Una delle ragazze più belle viste negli ultimi dieci anni attraversa un gruppo di almeno cinquanta giovani in divisa. Nessuno commenta. Nessuno solleva uno sguardo di troppo su di lei. Ciascuno ha ritrovato il rispetto e la dignità. Nell'orgia del dolore, il mondo va come dovrebbe andare.

E poi regna la paura, perché niente è finito e tutto è solo cominciato. Tutti i pensieri, anche quelli più elementari, sono violentati dalle scosse d'assestamento. La paura e il dolore, uniti e inscindibili, formano un'unica entità. Un'entità insopportabile. Che congela questo lutto, per farsi cosa attonita, ed impressionante.

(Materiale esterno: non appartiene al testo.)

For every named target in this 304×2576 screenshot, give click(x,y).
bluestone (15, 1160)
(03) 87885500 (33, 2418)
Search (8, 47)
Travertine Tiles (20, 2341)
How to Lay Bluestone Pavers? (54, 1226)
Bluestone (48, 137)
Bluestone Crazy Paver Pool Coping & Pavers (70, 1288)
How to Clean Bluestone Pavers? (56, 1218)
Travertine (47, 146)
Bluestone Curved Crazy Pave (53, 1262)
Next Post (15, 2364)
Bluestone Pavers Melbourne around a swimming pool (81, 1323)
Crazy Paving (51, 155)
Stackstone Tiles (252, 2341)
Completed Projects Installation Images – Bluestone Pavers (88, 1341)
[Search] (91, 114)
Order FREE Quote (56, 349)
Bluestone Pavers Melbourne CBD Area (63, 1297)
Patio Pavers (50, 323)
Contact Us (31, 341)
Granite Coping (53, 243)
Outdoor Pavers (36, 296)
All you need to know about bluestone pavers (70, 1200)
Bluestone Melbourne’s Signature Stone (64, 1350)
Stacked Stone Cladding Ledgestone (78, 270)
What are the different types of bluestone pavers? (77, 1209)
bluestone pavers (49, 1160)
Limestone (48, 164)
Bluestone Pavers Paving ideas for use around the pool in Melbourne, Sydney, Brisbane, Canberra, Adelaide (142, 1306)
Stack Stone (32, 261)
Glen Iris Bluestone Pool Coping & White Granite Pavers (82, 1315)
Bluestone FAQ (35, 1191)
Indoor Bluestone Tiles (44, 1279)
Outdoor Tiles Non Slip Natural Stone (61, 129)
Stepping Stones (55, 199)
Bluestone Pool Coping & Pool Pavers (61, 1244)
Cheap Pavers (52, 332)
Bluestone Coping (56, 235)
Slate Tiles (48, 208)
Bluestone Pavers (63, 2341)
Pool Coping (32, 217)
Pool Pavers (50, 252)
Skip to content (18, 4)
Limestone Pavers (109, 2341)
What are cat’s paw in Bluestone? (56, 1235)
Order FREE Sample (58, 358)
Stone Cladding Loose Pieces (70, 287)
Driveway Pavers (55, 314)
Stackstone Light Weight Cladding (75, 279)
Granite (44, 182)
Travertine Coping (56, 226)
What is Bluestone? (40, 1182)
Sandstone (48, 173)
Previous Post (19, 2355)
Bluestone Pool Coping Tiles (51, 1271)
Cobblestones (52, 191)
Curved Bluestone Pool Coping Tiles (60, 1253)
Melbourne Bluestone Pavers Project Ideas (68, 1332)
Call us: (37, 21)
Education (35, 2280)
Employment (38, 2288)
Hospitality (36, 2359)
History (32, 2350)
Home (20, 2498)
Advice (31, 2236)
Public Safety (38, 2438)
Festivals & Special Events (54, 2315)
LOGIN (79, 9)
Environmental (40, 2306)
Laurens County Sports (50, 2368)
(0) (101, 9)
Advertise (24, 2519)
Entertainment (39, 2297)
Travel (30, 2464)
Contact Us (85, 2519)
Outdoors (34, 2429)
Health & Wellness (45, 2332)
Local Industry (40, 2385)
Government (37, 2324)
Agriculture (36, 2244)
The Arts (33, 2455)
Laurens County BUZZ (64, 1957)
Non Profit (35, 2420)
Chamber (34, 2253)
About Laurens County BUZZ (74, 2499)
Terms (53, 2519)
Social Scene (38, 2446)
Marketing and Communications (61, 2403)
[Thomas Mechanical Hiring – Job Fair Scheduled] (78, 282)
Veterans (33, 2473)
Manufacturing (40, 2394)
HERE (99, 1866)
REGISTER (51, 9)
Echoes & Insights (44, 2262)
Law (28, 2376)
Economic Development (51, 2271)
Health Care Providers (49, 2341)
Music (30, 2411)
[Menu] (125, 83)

E, su tutto, il silenzio. Un silenzio nuovo e indefinibile. Interrotto, di tanto in tanto, da un elicottero lontano. Da un aereo militare.
E tutti a comporre lo stesso pensiero, ma nessuno lo comunica, perché è banale: la sensazione di un'altra, più piccola, ma simile, guerra mondiale.
A intervalli regolari, solo il rumore delle ruspe; le braccia meccaniche, oltre i tetti sfondati, raspano nelle macerie, per poi fermarsi ex abrupto. Allora i vigili del fuoco riprendono a muoversi con cautela e fatica. E l'interruzione delle ruspe porta tutti sullo stesso, ossessivo concetto: ci sono altri morti. Perché pare tramontata l'idea di trovare i vivi. Così dicono i cani. Le rare volte che si parla, si parla delle unità cinofile. I cani, sono loro che "bonificano" le zone. Sono loro che, momentaneamente, stabiliscono e qualificano, in maniera affidabile e concreta, un'idea di speranza.

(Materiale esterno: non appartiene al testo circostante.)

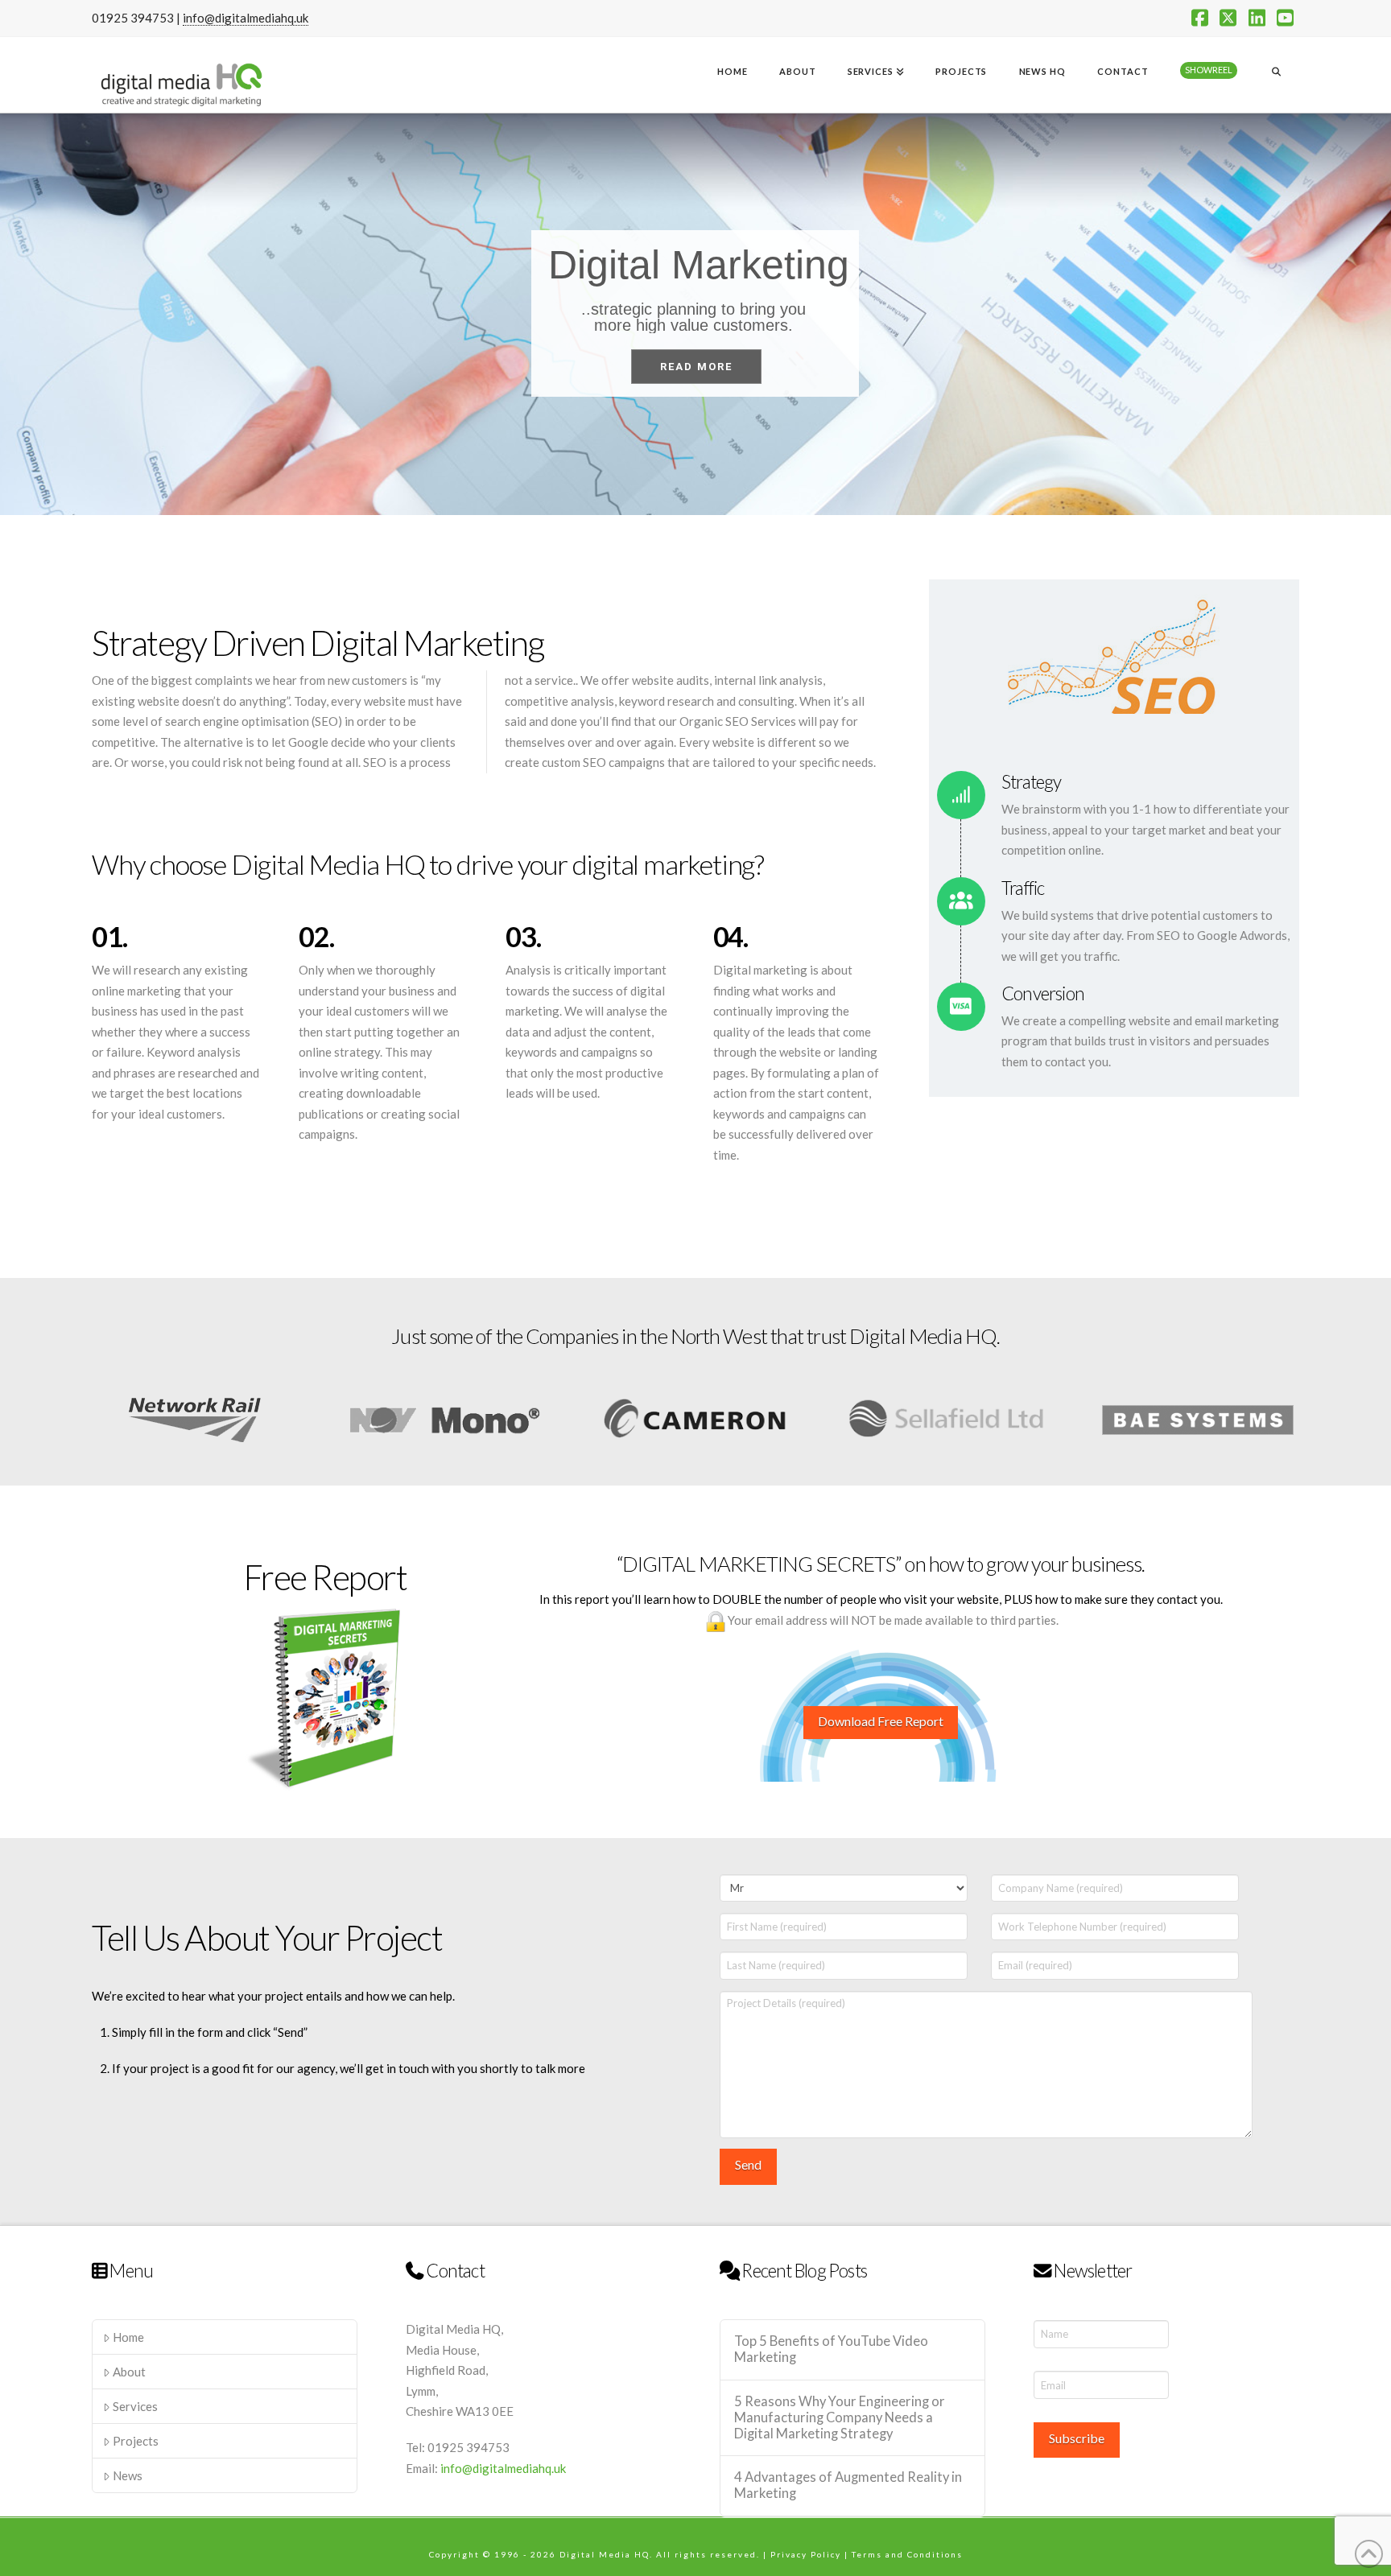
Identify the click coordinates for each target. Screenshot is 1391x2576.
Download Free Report (880, 1721)
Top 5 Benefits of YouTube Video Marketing (831, 2349)
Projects (136, 2441)
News (127, 2475)
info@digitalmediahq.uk (245, 17)
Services (135, 2406)
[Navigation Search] (1276, 73)
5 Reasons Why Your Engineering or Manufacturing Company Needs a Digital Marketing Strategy (839, 2418)
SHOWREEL (1208, 69)
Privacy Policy (805, 2554)
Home (128, 2337)
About (129, 2371)
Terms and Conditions (907, 2554)
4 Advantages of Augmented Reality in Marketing (848, 2485)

Frugano in mezzo alle macerie e odorano.
I vivi a lutto frugano in mezzo alle macerie e sprofondano nuovamente nell'intimità della gente, ma più in dettaglio questa volta. Una vicinanza scandalosa. Ed escono fuori vecchie cartelle della tombola, ecocardiogrammi, borse di donne anziane, scarpe spaiate, album fotografici di una felicità che pare preistorica e i volontari della protezione civile raccolgono tutto dentro enormi buste. Con un'accortezza commovente. Perché promette una parziale restituzione alla vita, una volta trovati i legittimi proprietari. E poi spunta un crocefisso da pochi soldi, uno di quelli che sormontano brutti letti matrimoniali. Un volontario raccatta dello spago e lo attacca ad un albero. La cosa non colpisce, non smuove nessuno. È un gesto che richiederebbe pensieri e interpretazioni simboliche appena più complesse, che nessuno è in grado né ha voglia di fare.

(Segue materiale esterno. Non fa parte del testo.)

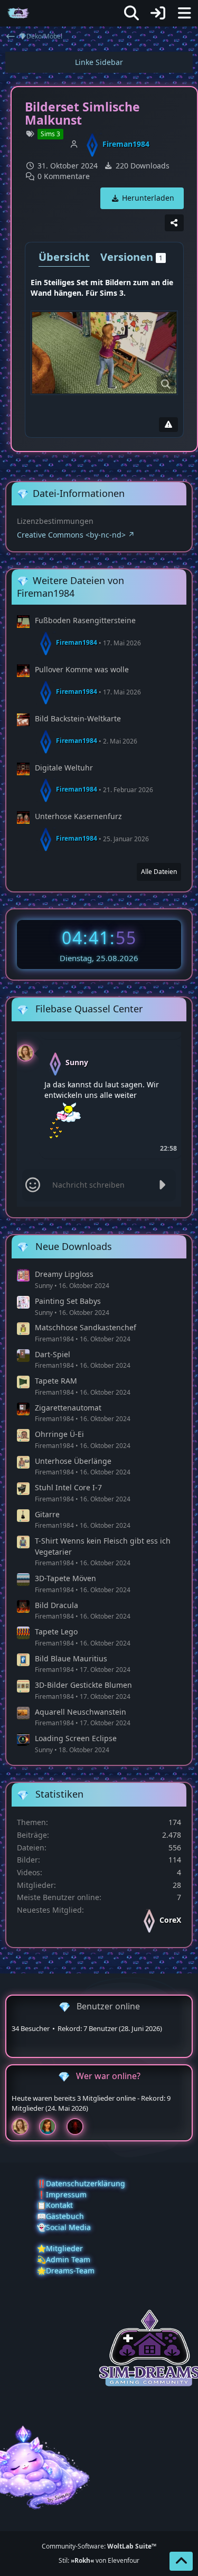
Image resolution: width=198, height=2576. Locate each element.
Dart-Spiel (52, 1354)
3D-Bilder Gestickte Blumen (83, 1685)
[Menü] (184, 13)
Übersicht (64, 257)
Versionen (131, 257)
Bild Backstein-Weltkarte (78, 718)
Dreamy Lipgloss (64, 1274)
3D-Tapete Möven (65, 1578)
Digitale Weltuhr (64, 768)
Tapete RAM (56, 1381)
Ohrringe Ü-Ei (59, 1434)
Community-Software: (99, 2546)
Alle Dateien (159, 871)
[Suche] (131, 13)
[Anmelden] (157, 13)
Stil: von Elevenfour (99, 2560)
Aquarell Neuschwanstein (80, 1712)
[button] (25, 1052)
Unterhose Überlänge (73, 1461)
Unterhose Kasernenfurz (78, 816)
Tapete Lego (56, 1632)
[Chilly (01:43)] (51, 2126)
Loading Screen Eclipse (76, 1738)
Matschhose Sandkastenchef (85, 1327)
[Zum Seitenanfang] (181, 2561)
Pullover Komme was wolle (82, 669)
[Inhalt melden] (168, 424)
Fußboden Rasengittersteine (85, 620)
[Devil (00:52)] (79, 2126)
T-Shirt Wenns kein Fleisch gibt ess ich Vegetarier (103, 1546)
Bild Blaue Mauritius (71, 1658)
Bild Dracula (56, 1605)
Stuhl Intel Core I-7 (68, 1487)
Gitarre (47, 1514)
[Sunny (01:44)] (24, 2126)
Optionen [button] (162, 1042)
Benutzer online (108, 2006)
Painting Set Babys (68, 1301)
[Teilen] (174, 222)
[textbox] (99, 1185)
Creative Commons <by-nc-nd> (71, 535)
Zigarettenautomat (68, 1408)
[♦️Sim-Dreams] (18, 13)
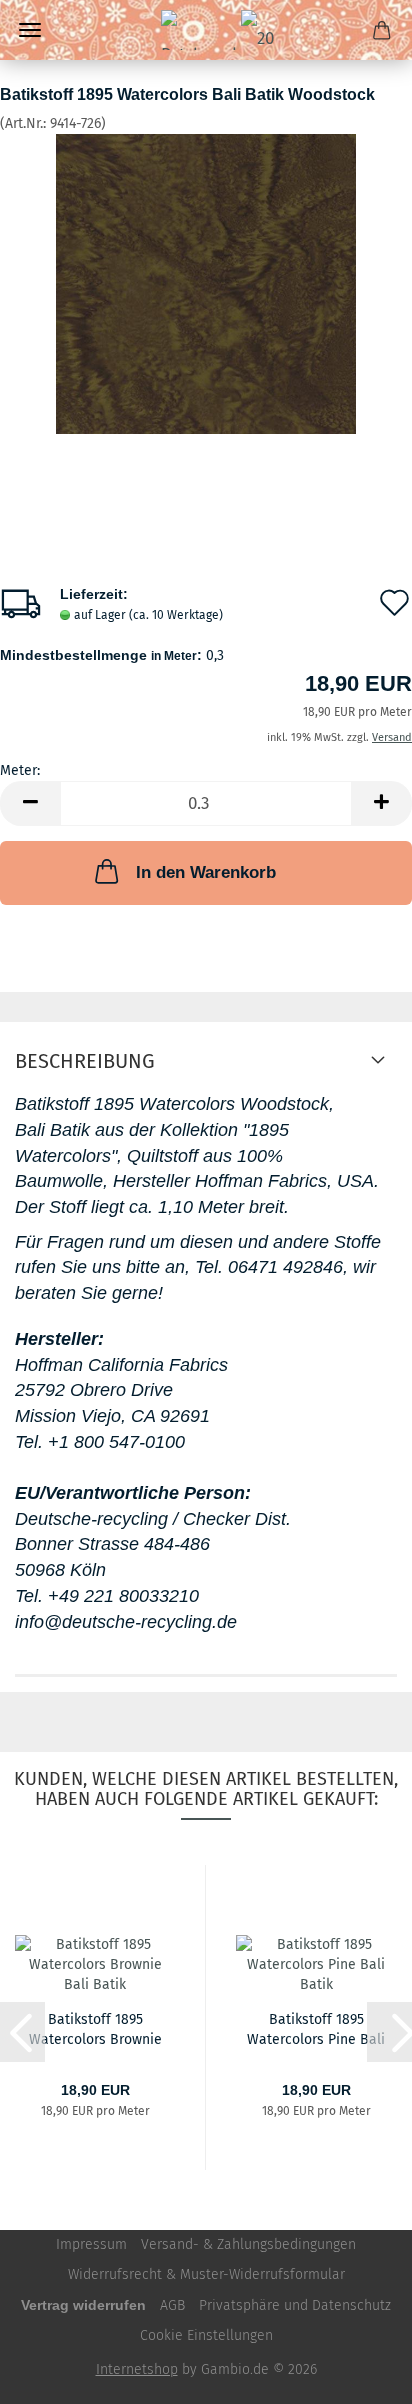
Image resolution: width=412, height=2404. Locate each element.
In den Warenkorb (206, 872)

Ancora silenzio, fantasmagorico. C'è il silenzio di certe prime teatrali, un attimo prima che si apra il sipario. Anche i molti, con lo sguardo vacuo, e l'orecchio appeso al cellulare, sono muti. Telefonano, ma sembra che non parlino. E puoi anche dubitare che ascoltino. S'intuisce solo una serie ininterrotta, feroce, di squilli senza risposta.

Le persone sono tutte mute, eppure cortesi. C'è una gentilezza silenziosa. Come dovrebbe essere il mondo, anche lontano dalle tragedie.
Le ruspe attaccano e si fermano di nuovo. Si sente solo il motore acceso di un'ambulanza in attesa di niente. Non arriverà nessuno. Neanche la delusione. L'autista spegne il motore.

Nelle strade del centro storico, adiacenti a via XX settembre, un solo, sordido rumore, è spietato e incessante. Quello dell'acqua delle tubature divelte. Piccoli rivoli che scrosciano. Per poi perire, appena ci si allontana di pochi passi. È come un lento disgelo. Ma senza il candore della neve in montagna. Qui, quello che un tempo doveva essere immacolato e prezioso, è diventato residuo. Insensato e senza possibilità d'uso.
Dopo l'ennesimo silenzio, ancora il rumore della paura. Sono le 19 e 45 di martedì sette aprile. Una scossa violentissima. Scappano tutti. Poco dopo arriva un uomo con gli occhiali e dice che è stata trovata una ragazza sotto le macerie. Viva. Anche i cani sbagliano.